_To do_: Repeat everything in the records from the line containing "Screen dimensions: 1568x776" through the end of the records, keeping both end lines.

============

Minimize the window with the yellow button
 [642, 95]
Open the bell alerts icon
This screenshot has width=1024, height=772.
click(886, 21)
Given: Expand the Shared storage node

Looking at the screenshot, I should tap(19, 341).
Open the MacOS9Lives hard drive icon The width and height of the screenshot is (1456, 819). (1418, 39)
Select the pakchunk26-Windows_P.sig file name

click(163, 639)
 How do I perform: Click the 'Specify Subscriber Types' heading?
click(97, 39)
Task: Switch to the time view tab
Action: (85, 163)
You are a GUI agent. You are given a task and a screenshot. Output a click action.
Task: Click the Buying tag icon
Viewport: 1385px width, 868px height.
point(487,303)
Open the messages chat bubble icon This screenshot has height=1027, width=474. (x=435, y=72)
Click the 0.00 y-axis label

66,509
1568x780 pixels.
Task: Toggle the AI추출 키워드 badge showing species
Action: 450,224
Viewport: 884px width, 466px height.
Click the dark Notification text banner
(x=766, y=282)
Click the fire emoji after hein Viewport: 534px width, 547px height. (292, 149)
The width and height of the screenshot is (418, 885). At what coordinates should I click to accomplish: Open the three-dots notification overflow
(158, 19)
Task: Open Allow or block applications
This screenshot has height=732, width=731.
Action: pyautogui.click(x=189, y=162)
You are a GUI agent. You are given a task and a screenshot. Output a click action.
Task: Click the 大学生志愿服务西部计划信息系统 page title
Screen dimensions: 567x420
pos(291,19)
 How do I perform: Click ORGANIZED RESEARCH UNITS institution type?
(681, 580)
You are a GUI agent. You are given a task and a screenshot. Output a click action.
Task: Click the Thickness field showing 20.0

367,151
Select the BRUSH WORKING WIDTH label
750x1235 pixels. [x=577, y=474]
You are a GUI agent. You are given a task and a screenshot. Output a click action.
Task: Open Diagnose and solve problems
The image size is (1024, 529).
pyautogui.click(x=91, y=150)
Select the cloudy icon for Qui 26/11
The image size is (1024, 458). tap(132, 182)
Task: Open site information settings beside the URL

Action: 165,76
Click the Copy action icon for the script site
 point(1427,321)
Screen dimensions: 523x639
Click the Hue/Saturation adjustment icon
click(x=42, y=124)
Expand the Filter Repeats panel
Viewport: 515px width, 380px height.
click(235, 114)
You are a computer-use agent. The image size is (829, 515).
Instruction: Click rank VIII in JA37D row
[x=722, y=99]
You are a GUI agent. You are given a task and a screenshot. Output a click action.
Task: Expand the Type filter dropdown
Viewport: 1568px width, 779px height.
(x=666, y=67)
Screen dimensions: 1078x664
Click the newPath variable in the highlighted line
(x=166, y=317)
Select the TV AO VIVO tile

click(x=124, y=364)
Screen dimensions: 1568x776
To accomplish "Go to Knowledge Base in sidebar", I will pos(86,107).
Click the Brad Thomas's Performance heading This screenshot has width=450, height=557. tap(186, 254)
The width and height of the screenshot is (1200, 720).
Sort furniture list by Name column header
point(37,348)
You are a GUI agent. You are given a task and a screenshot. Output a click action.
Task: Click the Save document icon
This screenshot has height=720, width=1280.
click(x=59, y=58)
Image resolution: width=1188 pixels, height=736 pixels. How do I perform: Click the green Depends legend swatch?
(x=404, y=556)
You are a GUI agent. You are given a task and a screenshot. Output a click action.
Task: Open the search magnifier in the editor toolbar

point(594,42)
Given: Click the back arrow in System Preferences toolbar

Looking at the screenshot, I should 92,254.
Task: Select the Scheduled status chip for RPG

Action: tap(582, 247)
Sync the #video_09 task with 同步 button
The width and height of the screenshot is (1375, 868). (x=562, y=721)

============

_Correct response_:
Screen dimensions: 1568x776
To accomplish "Go to Knowledge Base in sidebar", I will pos(86,107).
Click the Brad Thomas's Performance heading This screenshot has width=450, height=557. tap(186, 254)
The width and height of the screenshot is (1200, 720).
Sort furniture list by Name column header
point(37,348)
You are a GUI agent. You are given a task and a screenshot. Output a click action.
Task: Click the Save document icon
This screenshot has height=720, width=1280.
click(x=59, y=58)
Image resolution: width=1188 pixels, height=736 pixels. How do I perform: Click the green Depends legend swatch?
(x=404, y=556)
You are a GUI agent. You are given a task and a screenshot. Output a click action.
Task: Open the search magnifier in the editor toolbar

point(594,42)
Given: Click the back arrow in System Preferences toolbar

Looking at the screenshot, I should 92,254.
Task: Select the Scheduled status chip for RPG

Action: tap(582, 247)
Sync the #video_09 task with 同步 button
The width and height of the screenshot is (1375, 868). (x=562, y=721)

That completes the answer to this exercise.